- Work instruction -
Every line of the records below from the line with "1167x661 pixels." up to and including the line with "Select the MDX query icon on the toolbar" must be reproduced exactly, and no line outside that range.
==*==
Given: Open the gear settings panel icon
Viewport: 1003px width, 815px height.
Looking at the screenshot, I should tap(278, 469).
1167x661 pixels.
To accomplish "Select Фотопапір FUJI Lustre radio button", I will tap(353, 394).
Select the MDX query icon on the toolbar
==*==
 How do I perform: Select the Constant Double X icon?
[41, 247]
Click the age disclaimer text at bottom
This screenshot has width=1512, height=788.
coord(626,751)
==*==
- The answer -
1167x661 pixels.
To accomplish "Select Фотопапір FUJI Lustre radio button", I will tap(353, 394).
Select the MDX query icon on the toolbar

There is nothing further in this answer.